HNI: Is there another model this is based on?

TB: I think it’s fairly unique from what I’ve experienced in my career. For me, the biggest reason I took this role is because of that unique aspect. We’re not only trying to create a more efficient model to help the people of central Illinois live a healthier life. If this all goes as planned and works really well, which I’m very confident it will, we may be creating a national model, something that other states or other regions can duplicate or employ to not only help their own regions but the state of mental health and substance use disorders in the country. As you’ve probably been following, the opioid overdose epidemic, the suicide rates are skyrocketing. Teen adolescent suicide rates are skyrocketing all over the United States and it’s not getting better. So it stands to reason that we have to do something differently if we want to expect a different result.

HNI: You talked earlier about the stigmas regarding substance use and mental health. Do you think things are improving on that front?

TB: When I used to run groups for substance use disorders, I used to tell the room that, ‘If we were having a conversation about treating substance use disorders 40 years ago, for example, it wouldn’t be the acceptance and disease model. It would be talking about demonic possession and moral defects of character.’ So I think in that respect we’ve come quite a long way. But it’s not something that is fixed by any means. The stigma around mental health and substance use disorders is still very strong. I think it has improved over the last 10, 20 years, but it’s still a very long road and we have to do everything we can, whenever we can to help reduce that. And at the end of the day, the stigma really surrounds one point. Medical problems are accepted, you should get it treated and get it taken care of. But mental health problems, some people say you should just pick yourself up by the bootstraps and carry on. I’ve told people many times that when someone’s depressed or someone is suffering from severe anxiety, telling them to just cheer up or not worry so much is very unhelpful. Those people know that. They don’t want to be like that. They don’t want to be sad all the time. They don’t want to be nervous and anxious all the time. And it’s much more than just, like I said, picking yourself up by the bootstraps. It’s a disease, it’s an illness and it needs to treated just like any other medical illness.

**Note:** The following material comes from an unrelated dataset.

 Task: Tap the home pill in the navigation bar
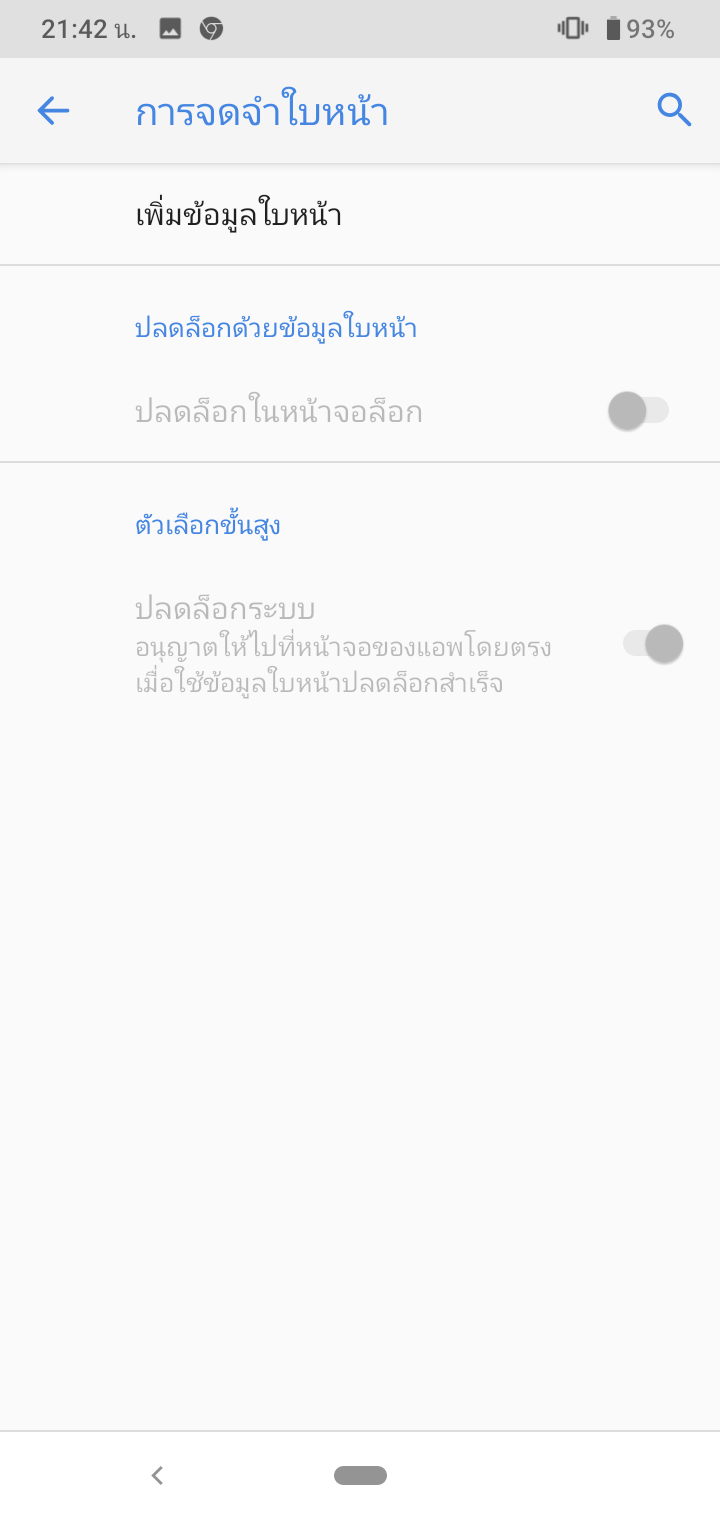(360, 1475)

HNI: What more can policymakers do to support efforts to address addiction recovery and mental health?

TB: When it comes to substance use disorder and mental health disorders, that stigma, I really think, helps prevent the amount of necessary funding that we really need to make an immediate impact. Someone asked me this a year or two ago, what it would take? Really looking at the opioid overdose epidemic right now, what would it take to reduce numbers significantly? $100 billion in the next five years. That, I think, is a good number that would make an immediate impact. But how much money has actually been put into this? Not nearly that much. A good example is Dayton, Ohio. The city was at one point the epicenter for overdose deaths. They were like ground zero, they were losing so many people. The governor at the time, I believe it was John Kasich, he put $1 billion of state funds into the (state opioid) problem. And within one year’s time, they reduced overdose deaths by 50 percent, in one year. The blueprint for success wasn’t some brilliant idea that had never been thought of before. They increased access to care. They opened up more sober living homes. They increased the distribution of Narcan and naloxone. They put a lot of money into public education, prevention methods. It’s all stuff we already know, but it just cost money, and they showed very clearly that this can be done and it can be done now.